Could you print every record below exactly as written?

Exercise data:
== Segment start ==

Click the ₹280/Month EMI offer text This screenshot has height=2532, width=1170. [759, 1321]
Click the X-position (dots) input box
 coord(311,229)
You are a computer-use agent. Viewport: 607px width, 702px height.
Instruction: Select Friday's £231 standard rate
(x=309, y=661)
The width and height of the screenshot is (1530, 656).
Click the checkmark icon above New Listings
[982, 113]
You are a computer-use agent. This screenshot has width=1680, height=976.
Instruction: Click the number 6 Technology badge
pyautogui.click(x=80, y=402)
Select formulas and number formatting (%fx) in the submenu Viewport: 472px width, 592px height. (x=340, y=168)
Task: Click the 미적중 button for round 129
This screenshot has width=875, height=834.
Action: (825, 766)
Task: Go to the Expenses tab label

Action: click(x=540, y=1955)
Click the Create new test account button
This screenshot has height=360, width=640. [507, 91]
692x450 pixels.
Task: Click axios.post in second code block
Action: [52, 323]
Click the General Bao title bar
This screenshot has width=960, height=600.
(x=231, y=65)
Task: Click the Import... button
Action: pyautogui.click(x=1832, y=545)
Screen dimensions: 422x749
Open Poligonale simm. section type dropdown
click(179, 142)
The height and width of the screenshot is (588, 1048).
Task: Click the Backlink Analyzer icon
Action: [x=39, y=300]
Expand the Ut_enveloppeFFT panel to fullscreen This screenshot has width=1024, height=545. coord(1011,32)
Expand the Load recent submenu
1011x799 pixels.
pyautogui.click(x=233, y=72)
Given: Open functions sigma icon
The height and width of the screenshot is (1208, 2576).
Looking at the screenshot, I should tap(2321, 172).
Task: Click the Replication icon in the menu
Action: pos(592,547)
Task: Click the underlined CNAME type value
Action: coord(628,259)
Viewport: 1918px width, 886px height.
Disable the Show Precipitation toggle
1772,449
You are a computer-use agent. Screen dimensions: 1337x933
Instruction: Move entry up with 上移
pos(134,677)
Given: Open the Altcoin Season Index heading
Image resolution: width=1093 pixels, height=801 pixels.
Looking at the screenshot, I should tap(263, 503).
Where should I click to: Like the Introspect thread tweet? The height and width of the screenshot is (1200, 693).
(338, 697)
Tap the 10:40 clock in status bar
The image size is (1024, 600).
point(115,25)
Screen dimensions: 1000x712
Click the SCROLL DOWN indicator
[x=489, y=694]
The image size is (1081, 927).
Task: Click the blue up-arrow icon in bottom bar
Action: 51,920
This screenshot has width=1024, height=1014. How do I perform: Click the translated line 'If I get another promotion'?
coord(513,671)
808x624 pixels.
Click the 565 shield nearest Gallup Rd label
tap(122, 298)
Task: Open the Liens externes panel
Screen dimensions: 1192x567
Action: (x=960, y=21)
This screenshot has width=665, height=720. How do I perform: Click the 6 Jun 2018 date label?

== Segment end ==

Task result:
Click the ₹280/Month EMI offer text This screenshot has height=2532, width=1170. [759, 1321]
Click the X-position (dots) input box
 coord(311,229)
You are a computer-use agent. Viewport: 607px width, 702px height.
Instruction: Select Friday's £231 standard rate
(x=309, y=661)
The width and height of the screenshot is (1530, 656).
Click the checkmark icon above New Listings
[982, 113]
You are a computer-use agent. This screenshot has width=1680, height=976.
Instruction: Click the number 6 Technology badge
pyautogui.click(x=80, y=402)
Select formulas and number formatting (%fx) in the submenu Viewport: 472px width, 592px height. (x=340, y=168)
Task: Click the 미적중 button for round 129
This screenshot has width=875, height=834.
Action: (825, 766)
Task: Go to the Expenses tab label

Action: click(x=540, y=1955)
Click the Create new test account button
This screenshot has height=360, width=640. [507, 91]
692x450 pixels.
Task: Click axios.post in second code block
Action: [52, 323]
Click the General Bao title bar
This screenshot has width=960, height=600.
(x=231, y=65)
Task: Click the Import... button
Action: pyautogui.click(x=1832, y=545)
Screen dimensions: 422x749
Open Poligonale simm. section type dropdown
click(179, 142)
The height and width of the screenshot is (588, 1048).
Task: Click the Backlink Analyzer icon
Action: [x=39, y=300]
Expand the Ut_enveloppeFFT panel to fullscreen This screenshot has width=1024, height=545. coord(1011,32)
Expand the Load recent submenu
1011x799 pixels.
pyautogui.click(x=233, y=72)
Given: Open functions sigma icon
The height and width of the screenshot is (1208, 2576).
Looking at the screenshot, I should tap(2321, 172).
Task: Click the Replication icon in the menu
Action: pos(592,547)
Task: Click the underlined CNAME type value
Action: coord(628,259)
Viewport: 1918px width, 886px height.
Disable the Show Precipitation toggle
1772,449
You are a computer-use agent. Screen dimensions: 1337x933
Instruction: Move entry up with 上移
pos(134,677)
Given: Open the Altcoin Season Index heading
Image resolution: width=1093 pixels, height=801 pixels.
Looking at the screenshot, I should tap(263, 503).
Where should I click to: Like the Introspect thread tweet? The height and width of the screenshot is (1200, 693).
(338, 697)
Tap the 10:40 clock in status bar
The image size is (1024, 600).
point(115,25)
Screen dimensions: 1000x712
Click the SCROLL DOWN indicator
[x=489, y=694]
The image size is (1081, 927).
Task: Click the blue up-arrow icon in bottom bar
Action: 51,920
This screenshot has width=1024, height=1014. How do I perform: Click the translated line 'If I get another promotion'?
coord(513,671)
808x624 pixels.
Click the 565 shield nearest Gallup Rd label
tap(122, 298)
Task: Open the Liens externes panel
Screen dimensions: 1192x567
Action: (x=960, y=21)
This screenshot has width=665, height=720. How do I perform: Click the 6 Jun 2018 date label?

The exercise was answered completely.